* WRITTEN TASK *
Reproduce, word for word, the passage of the Openserve article starting with "Openserve is the" and going on through "open access network.".
**** READING TEXT
Johannesburg, 29 Jul 2019
Alphonzo Samuels, CEO of Openserve.
Alphonzo Samuels, CEO of Openserve.

Hurt by declining voice revenue, Telkom subsidiary Openserve is looking to modernise its network.

This emerged in Telkom’s integrated report for the year ended 31 March, published on Friday.

Openserve is the wholesale business unit of Telkom, and provides wholesale products and services to other licensed telecommunications service providers through an open access network.

Headed by Telkom veteran Alphonzo Samuels, Openserve competes against the likes of Vumatel, Vox and Seacom in the fibre space.

According to the report, Openserve contained the revenue decline at 3.3% to R16.9 million (FY2018: R17.5 million), despite voice revenue decreasing by 15.8%.

Telkom explains that the decline in voice revenue was caused by migrating customers from legacy to next-generation technologies, and lower call termination rates.

However, it notes the negative impact was partially offset by fixed data revenue growth of 7.3%, mainly due to next-generation fibre and Ethernet products, which grew by 40.3% to R1.2 million.

Fibre to the base station increased by 3.3% to 7 018 base stations as mobile operators expanded their networks.

The demand for Ethernet services from enterprise customers increased by 55.6% to 37 476 service connections.

“Our focus on homes connected to improve returns is being realised. The FTTH [fibre-to-the-home] connectivity rate increased from 30.7% in FY2018 to 38.4%, slightly below our target of 40%,” says Telkom.

It points out that Openserve upgraded the fibre broadband portfolio minimum access speed to 10Mbps to enable faster broadband access speed and increase data consumption. It also reduced the effective price on IPConnect by 9.1% by providing additional capacity to customers.

“This led to an increase of 11.6% on the average daily data usage for FTTH customers in the fourth quarter. This is in line with our commitment to bring down the cost to communicate.”

Telkom group CEO Sipho Maseko comments: “We are proactively moving customers from legacy copper which was installed since 1974 to new fibre technology and investigate ways to modernise our systems.

“We manage the pressure of the investment cost of deploying the fibre network, with the reduction in cable theft and reduced maintenance costs, improved social impact, better customer experience, and a stronger long-term positioning of the group.”

He notes the social and ethics and risk committees actively monitored matters related to customer service and customer complaints.

“Our newly-appointed group CIO [chief information officer] has the mandate to modernise all our systems’ applications and hardware, and review our processes to improve our overall customer experience,” says Maseko.

Telkom appointed Althon Beukes as group CIO in December.

The telecommunications company says its capital investment focuses on modernising the network, which will future-proof the core network and enable data growth across access, aggregation as well as core networks.

This is the foundation for software-defined networks and network function virtualisation capabilities, the company says.

“Our investment in the national fibre portfolio increased our footprint by 6 400km of fibre, with a total fibre network of 163 800km. 

“We are optimising our capital investment by redeploying next-generation broadband equipment from areas recently covered with fibre, to areas serviced with legacy broadband equipment.”
********
**** EXCERPTED RECORDS
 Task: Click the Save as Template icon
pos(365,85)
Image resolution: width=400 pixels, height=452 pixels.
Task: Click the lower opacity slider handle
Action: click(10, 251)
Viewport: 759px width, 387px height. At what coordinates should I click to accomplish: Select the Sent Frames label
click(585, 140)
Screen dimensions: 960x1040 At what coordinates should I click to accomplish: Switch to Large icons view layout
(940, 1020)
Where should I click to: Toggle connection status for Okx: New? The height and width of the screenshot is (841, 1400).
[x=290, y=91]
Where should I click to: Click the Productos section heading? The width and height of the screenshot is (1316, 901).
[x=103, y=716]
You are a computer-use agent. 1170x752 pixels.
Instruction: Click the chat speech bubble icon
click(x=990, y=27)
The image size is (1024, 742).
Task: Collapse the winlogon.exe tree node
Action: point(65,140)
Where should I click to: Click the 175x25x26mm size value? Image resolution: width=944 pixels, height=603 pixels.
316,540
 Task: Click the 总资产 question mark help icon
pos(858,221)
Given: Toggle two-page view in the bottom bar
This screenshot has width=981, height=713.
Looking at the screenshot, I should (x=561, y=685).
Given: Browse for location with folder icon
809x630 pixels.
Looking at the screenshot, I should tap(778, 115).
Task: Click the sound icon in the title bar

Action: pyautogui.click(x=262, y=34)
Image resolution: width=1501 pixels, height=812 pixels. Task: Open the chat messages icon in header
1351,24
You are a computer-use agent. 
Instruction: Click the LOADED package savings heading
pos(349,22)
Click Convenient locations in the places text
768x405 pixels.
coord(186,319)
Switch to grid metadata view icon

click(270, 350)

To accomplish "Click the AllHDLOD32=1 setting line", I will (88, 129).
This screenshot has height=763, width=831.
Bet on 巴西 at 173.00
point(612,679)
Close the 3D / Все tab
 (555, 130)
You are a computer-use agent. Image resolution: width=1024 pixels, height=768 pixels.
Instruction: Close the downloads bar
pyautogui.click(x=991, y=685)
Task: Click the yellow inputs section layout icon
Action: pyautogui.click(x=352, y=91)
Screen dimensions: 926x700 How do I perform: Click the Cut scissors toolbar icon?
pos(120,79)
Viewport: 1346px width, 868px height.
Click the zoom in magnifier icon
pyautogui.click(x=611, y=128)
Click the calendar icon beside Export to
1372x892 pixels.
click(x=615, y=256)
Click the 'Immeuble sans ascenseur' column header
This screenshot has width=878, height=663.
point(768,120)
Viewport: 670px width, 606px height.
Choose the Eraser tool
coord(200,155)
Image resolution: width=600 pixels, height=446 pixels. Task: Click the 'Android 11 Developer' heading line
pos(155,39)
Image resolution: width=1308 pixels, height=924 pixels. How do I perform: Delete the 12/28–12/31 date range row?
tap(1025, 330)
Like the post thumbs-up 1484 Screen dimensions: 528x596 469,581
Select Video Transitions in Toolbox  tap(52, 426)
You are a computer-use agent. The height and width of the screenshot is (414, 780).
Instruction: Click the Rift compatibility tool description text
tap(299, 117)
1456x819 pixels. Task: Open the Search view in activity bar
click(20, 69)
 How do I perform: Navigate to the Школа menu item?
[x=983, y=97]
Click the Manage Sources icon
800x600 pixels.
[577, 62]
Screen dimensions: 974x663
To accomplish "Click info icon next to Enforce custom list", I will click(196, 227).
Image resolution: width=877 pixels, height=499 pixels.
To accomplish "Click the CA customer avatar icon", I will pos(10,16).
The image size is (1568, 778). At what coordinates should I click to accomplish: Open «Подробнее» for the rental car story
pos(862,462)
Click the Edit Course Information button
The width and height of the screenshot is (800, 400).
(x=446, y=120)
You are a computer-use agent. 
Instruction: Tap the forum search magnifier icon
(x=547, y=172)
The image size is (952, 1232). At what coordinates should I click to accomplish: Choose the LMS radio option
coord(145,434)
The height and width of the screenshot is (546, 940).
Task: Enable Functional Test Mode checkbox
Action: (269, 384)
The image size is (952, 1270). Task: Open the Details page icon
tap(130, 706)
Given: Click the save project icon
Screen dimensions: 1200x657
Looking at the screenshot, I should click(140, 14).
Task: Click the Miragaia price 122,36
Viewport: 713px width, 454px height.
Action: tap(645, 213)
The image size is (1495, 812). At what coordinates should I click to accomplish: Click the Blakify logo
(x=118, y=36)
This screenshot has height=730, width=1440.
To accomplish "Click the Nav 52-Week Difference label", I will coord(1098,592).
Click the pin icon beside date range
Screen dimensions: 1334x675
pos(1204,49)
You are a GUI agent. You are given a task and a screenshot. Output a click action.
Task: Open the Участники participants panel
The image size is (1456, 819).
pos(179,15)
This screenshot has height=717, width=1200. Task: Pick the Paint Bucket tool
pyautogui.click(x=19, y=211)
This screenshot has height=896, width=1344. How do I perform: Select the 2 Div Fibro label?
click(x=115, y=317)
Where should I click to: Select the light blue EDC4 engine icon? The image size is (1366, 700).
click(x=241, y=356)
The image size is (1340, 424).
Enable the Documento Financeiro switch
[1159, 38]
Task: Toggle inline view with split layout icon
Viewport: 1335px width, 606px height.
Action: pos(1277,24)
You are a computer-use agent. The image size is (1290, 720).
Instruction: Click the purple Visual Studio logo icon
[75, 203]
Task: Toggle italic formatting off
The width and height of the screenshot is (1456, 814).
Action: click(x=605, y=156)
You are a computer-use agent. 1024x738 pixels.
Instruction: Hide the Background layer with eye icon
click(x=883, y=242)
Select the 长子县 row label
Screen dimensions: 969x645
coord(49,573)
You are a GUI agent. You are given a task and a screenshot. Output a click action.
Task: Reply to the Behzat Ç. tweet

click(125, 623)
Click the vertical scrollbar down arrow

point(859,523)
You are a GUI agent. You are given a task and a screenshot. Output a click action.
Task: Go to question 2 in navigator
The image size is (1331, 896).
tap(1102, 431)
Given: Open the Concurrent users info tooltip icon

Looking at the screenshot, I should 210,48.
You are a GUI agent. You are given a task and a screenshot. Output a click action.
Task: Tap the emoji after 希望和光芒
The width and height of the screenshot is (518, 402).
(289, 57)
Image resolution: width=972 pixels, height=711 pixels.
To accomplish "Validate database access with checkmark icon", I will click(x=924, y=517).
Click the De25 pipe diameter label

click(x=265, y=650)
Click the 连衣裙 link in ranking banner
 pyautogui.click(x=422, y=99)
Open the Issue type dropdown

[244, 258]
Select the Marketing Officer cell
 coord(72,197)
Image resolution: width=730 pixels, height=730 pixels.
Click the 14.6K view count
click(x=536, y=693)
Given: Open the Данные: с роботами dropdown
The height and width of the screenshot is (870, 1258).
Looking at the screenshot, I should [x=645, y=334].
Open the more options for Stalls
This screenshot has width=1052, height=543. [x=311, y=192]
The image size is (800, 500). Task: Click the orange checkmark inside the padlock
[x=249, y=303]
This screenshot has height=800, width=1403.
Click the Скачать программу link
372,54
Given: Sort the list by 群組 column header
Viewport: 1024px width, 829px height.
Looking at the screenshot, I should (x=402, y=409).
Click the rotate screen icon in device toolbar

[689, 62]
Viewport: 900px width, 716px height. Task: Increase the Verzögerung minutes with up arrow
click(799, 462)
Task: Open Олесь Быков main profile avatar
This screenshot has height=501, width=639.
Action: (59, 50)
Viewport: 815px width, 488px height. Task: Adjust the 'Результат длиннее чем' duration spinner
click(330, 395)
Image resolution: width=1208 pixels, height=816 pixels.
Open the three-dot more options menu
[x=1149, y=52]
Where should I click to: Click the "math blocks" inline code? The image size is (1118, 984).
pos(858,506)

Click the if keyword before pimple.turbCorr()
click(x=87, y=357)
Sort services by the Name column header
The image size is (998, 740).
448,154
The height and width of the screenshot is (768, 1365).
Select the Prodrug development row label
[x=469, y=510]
********
* TASK RESPONSE *
Openserve is the wholesale business unit of Telkom, and provides wholesale products and services to other licensed telecommunications service providers through an open access network.